■ **Exercise goal**
Retype, word for word, the lines from the first line of the entries through the line that holds "Ваш отзыв (532, 624)"; leave out the pictures.

■ **Input for this task**
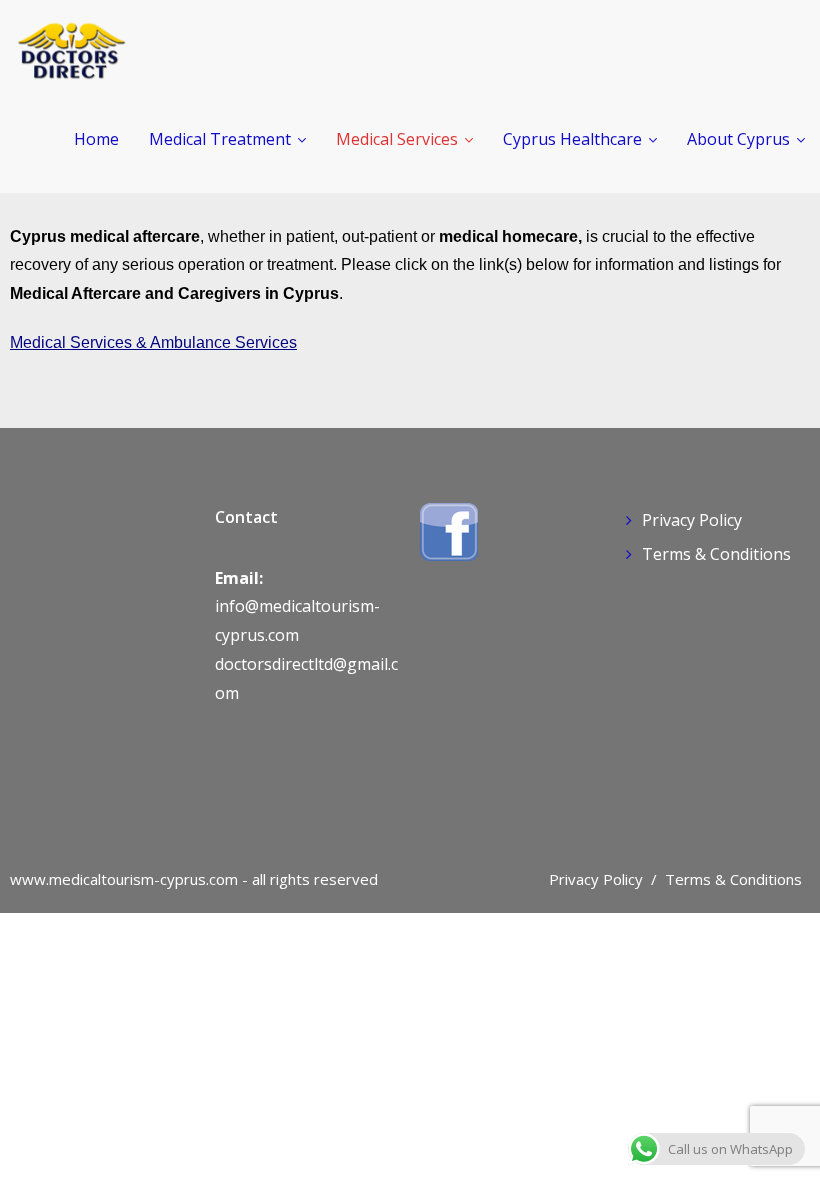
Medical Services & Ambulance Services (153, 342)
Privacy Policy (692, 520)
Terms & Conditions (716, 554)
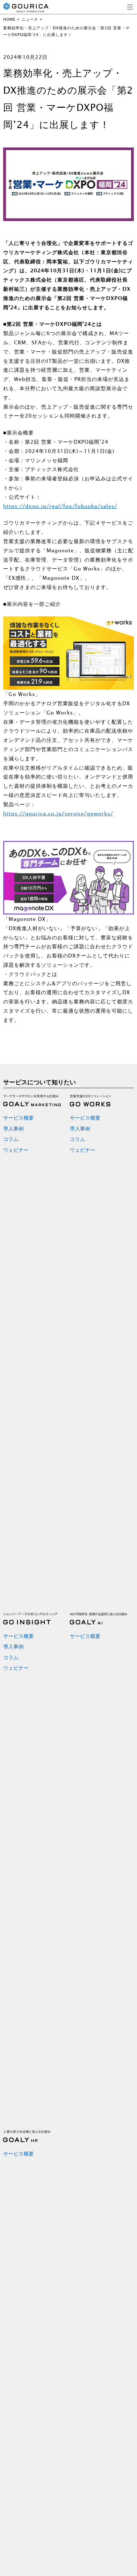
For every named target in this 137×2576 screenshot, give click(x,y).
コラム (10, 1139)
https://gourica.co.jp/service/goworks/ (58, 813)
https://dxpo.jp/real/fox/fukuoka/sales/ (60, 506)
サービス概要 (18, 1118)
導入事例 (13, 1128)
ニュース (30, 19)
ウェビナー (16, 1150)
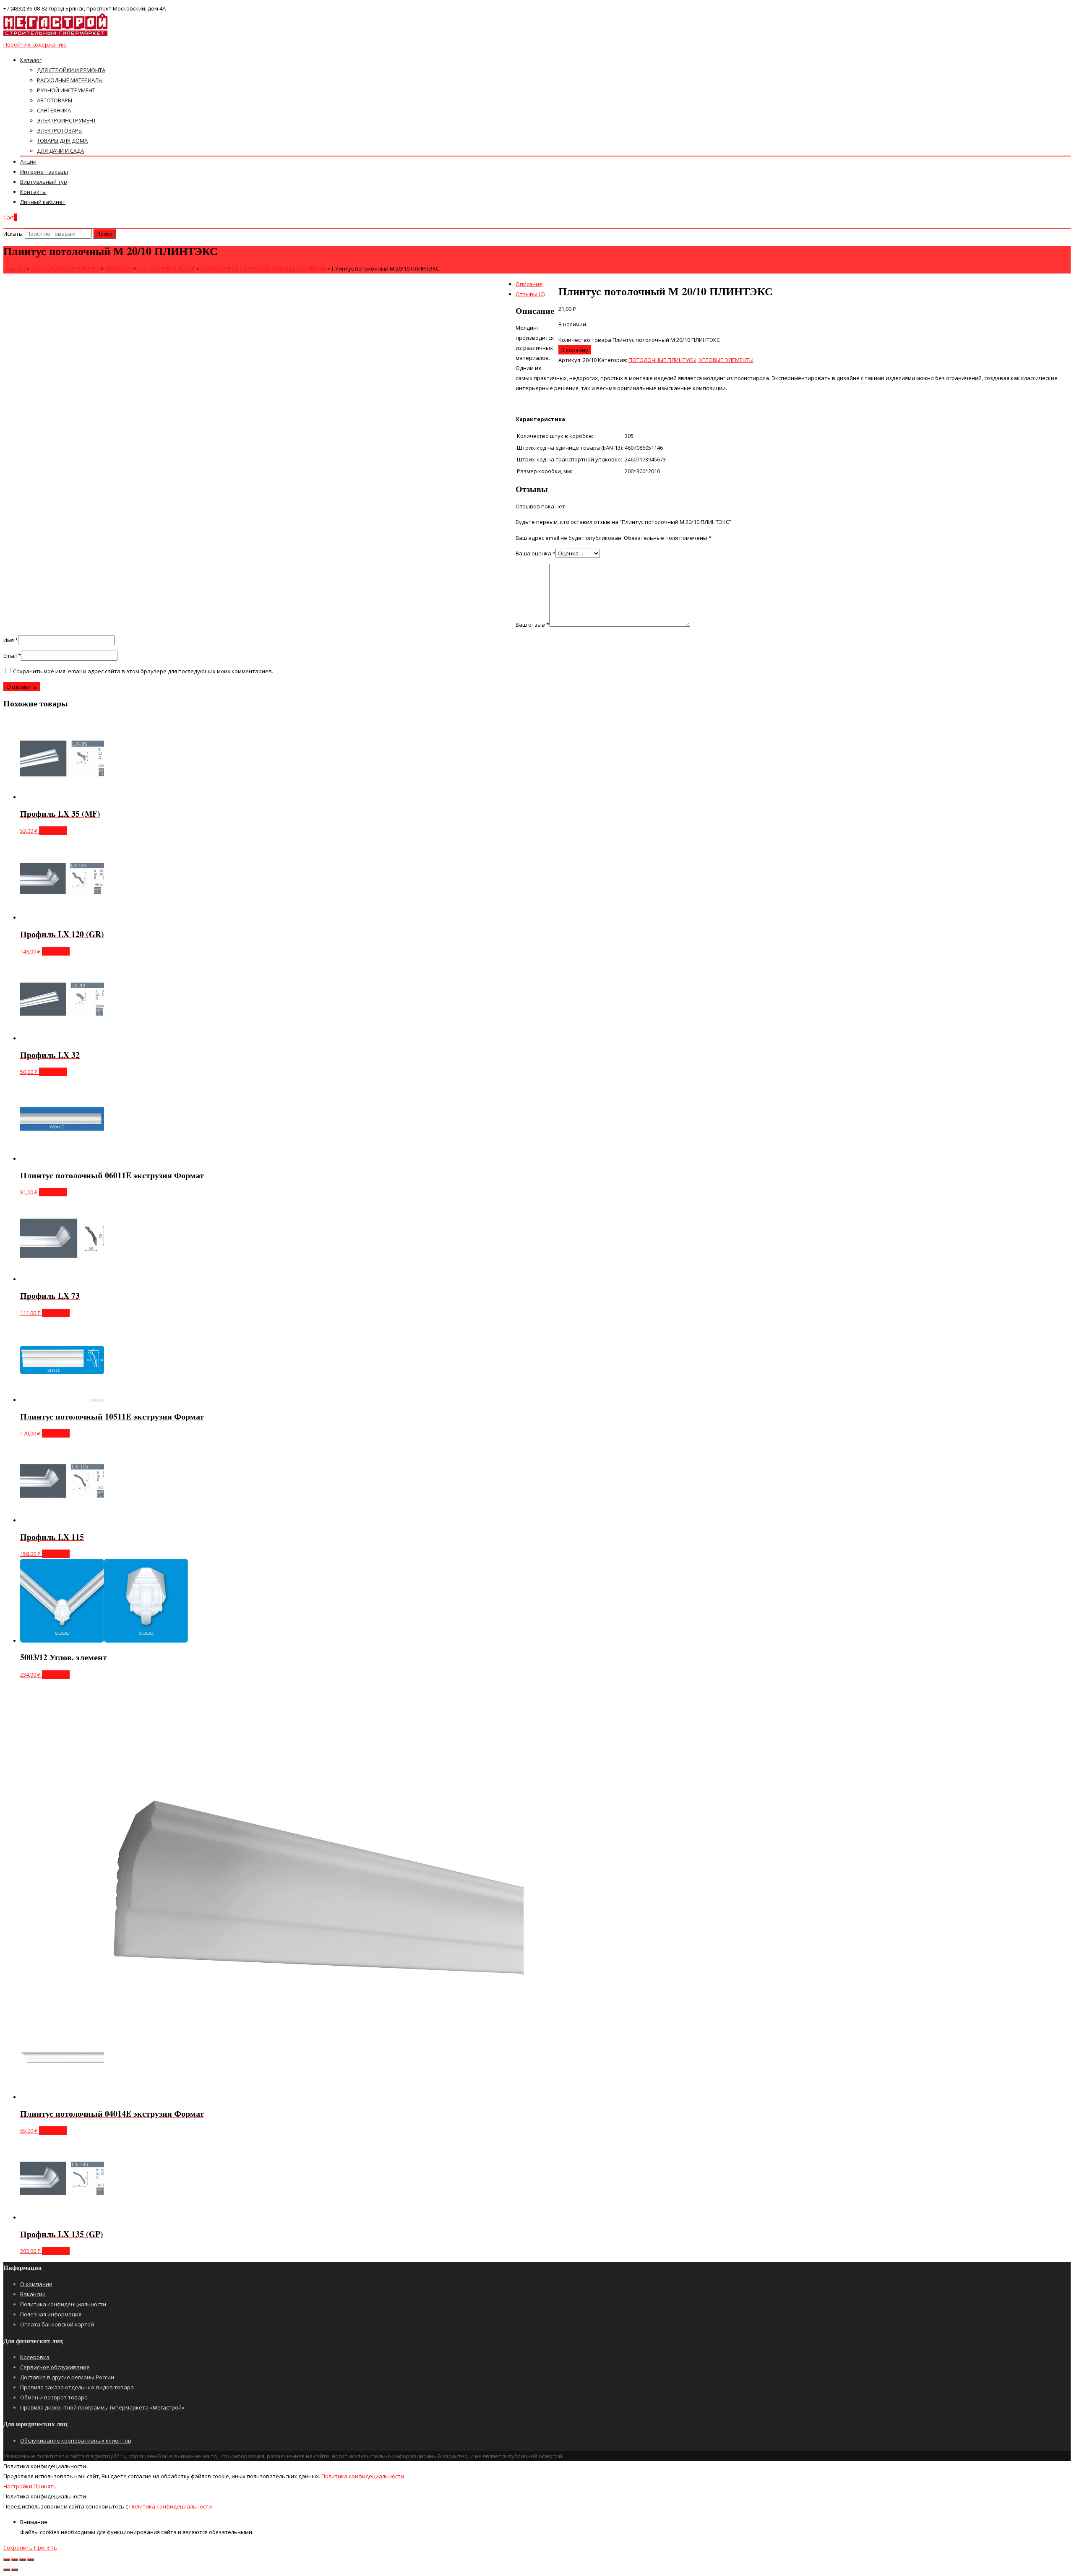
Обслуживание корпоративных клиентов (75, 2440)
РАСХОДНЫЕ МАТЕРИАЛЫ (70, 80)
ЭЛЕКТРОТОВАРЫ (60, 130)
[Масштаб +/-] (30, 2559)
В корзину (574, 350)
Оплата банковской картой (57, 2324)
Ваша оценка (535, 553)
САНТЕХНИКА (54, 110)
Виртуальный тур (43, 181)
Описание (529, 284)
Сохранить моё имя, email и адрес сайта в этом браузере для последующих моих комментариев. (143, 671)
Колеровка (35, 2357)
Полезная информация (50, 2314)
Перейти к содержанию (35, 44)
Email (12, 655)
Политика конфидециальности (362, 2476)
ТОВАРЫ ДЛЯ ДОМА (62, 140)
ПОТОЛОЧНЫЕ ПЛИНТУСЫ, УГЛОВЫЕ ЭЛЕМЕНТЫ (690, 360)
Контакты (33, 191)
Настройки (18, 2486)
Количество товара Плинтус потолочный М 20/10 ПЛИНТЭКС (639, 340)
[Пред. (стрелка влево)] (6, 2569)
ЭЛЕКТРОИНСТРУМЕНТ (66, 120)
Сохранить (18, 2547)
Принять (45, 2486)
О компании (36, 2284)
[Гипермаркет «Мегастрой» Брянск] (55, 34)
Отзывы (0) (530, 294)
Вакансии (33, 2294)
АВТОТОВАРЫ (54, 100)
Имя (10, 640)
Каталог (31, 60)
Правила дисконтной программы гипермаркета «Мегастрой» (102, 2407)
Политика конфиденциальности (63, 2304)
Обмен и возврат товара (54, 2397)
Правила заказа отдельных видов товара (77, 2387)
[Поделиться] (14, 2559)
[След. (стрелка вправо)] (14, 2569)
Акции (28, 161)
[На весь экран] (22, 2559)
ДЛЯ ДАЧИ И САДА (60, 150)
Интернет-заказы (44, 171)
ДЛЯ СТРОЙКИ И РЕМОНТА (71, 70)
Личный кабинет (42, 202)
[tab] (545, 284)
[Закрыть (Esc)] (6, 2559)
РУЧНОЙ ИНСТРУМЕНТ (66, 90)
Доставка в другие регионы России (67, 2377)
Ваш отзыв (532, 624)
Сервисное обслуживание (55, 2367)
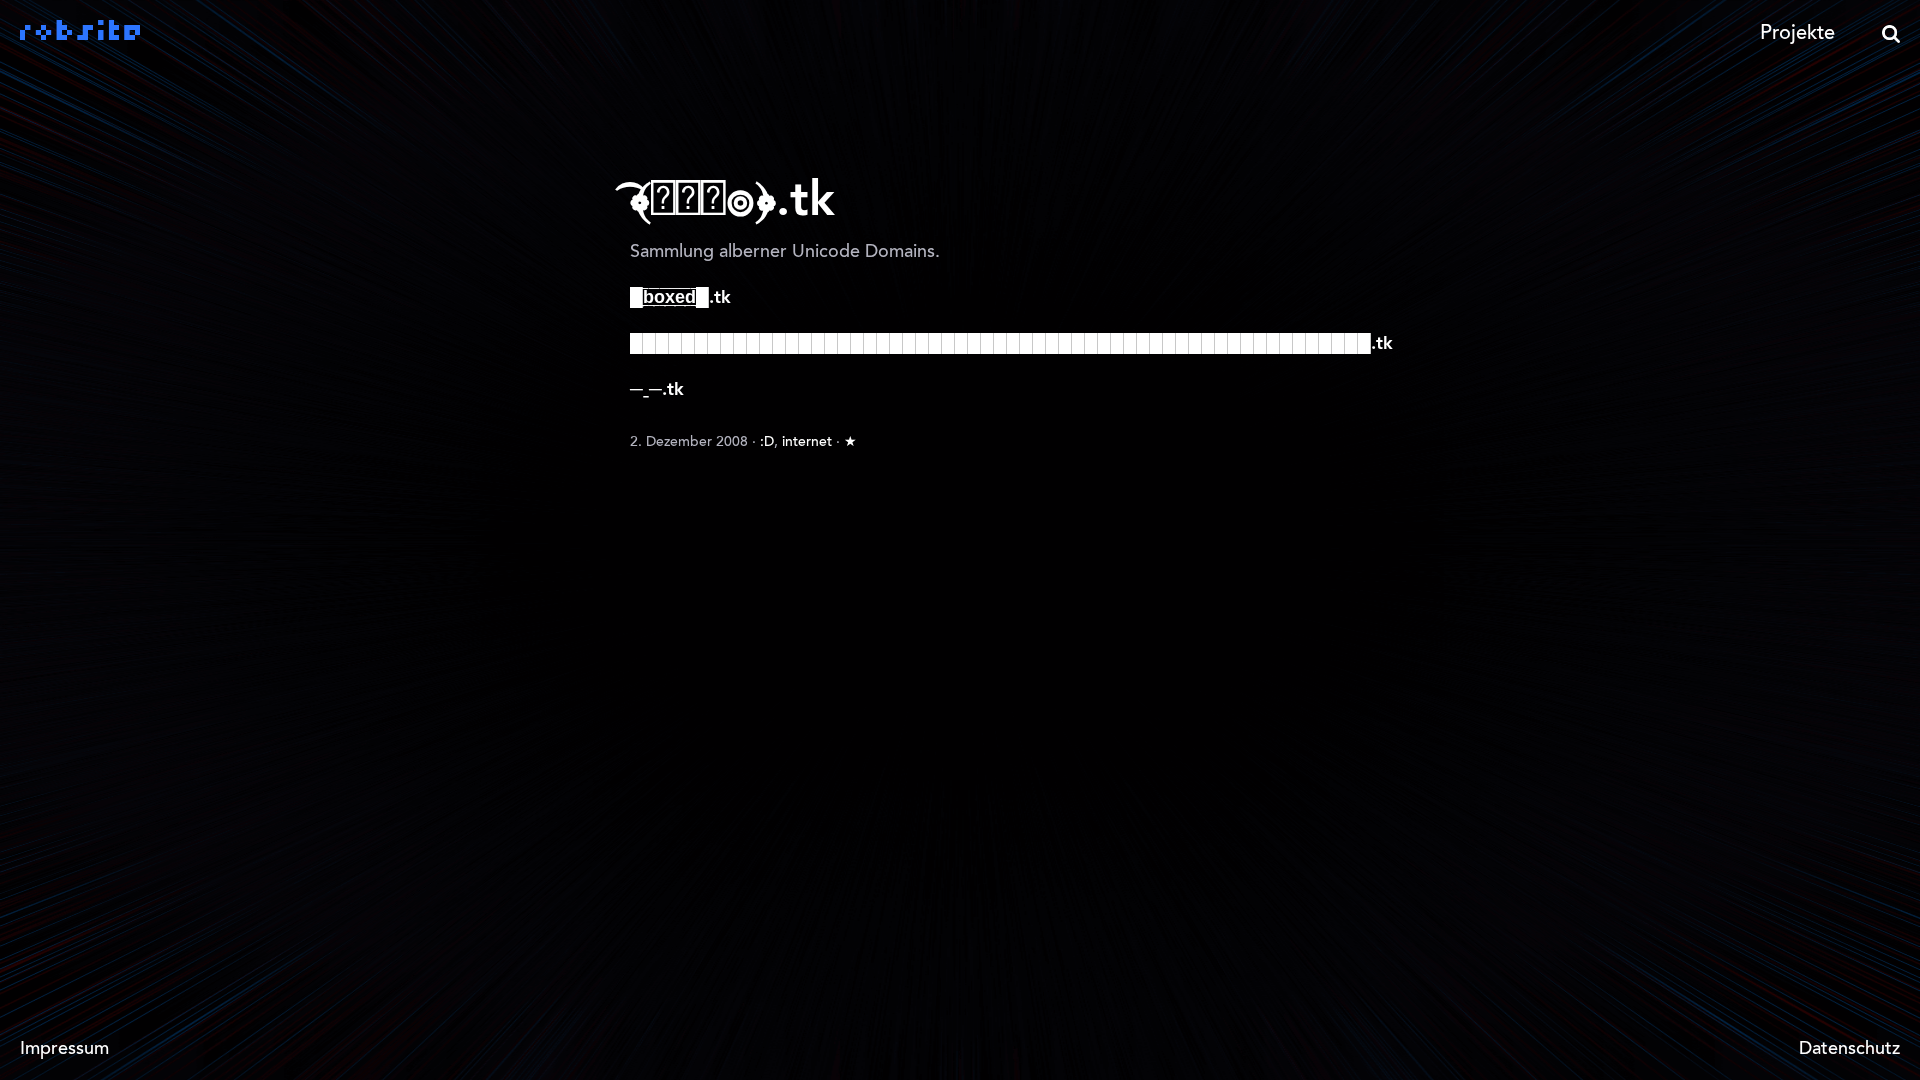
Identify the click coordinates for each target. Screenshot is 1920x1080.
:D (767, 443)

■ **Output of the exercise**
Medical Services & Ambulance Services (153, 342)
Privacy Policy (692, 520)
Terms & Conditions (716, 554)
For every named target in this 137×2576 screenshot, give click(x,y).
コラム (10, 1139)
https://gourica.co.jp/service/goworks/ (58, 813)
https://dxpo.jp/real/fox/fukuoka/sales/ (60, 506)
サービス概要 (18, 1118)
導入事例 (13, 1128)
ニュース (30, 19)
ウェビナー (16, 1150)
Обслуживание корпоративных клиентов (75, 2440)
РАСХОДНЫЕ МАТЕРИАЛЫ (70, 80)
ЭЛЕКТРОТОВАРЫ (60, 130)
[Масштаб +/-] (30, 2559)
В корзину (574, 350)
Оплата банковской картой (57, 2324)
Ваша оценка (535, 553)
САНТЕХНИКА (54, 110)
Виртуальный тур (43, 181)
Описание (529, 284)
Сохранить моё имя, email и адрес сайта в этом браузере для последующих моих комментариев. (143, 671)
Колеровка (35, 2357)
Полезная информация (50, 2314)
Перейти к содержанию (35, 44)
Email (12, 655)
Политика конфидециальности (362, 2476)
ТОВАРЫ ДЛЯ ДОМА (62, 140)
ПОТОЛОЧНЫЕ ПЛИНТУСЫ, УГЛОВЫЕ ЭЛЕМЕНТЫ (690, 360)
Контакты (33, 191)
Настройки (18, 2486)
Количество товара Плинтус потолочный М 20/10 ПЛИНТЭКС (639, 340)
[Пред. (стрелка влево)] (6, 2569)
ЭЛЕКТРОИНСТРУМЕНТ (66, 120)
Сохранить (18, 2547)
Принять (45, 2486)
О компании (36, 2284)
[Гипермаркет «Мегастрой» Брянск] (55, 34)
Отзывы (0) (530, 294)
Вакансии (33, 2294)
АВТОТОВАРЫ (54, 100)
Имя (10, 640)
Каталог (31, 60)
Правила дисконтной программы гипермаркета «Мегастрой» (102, 2407)
Политика конфиденциальности (63, 2304)
Обмен и возврат товара (54, 2397)
Правила заказа отдельных видов товара (77, 2387)
[Поделиться] (14, 2559)
[След. (стрелка вправо)] (14, 2569)
Акции (28, 161)
[На весь экран] (22, 2559)
ДЛЯ ДАЧИ И САДА (60, 150)
Интернет-заказы (44, 171)
ДЛЯ СТРОЙКИ И РЕМОНТА (71, 70)
Личный кабинет (42, 202)
[tab] (545, 284)
[Закрыть (Esc)] (6, 2559)
РУЧНОЙ ИНСТРУМЕНТ (66, 90)
Доставка в другие регионы России (67, 2377)
Ваш отзыв (532, 624)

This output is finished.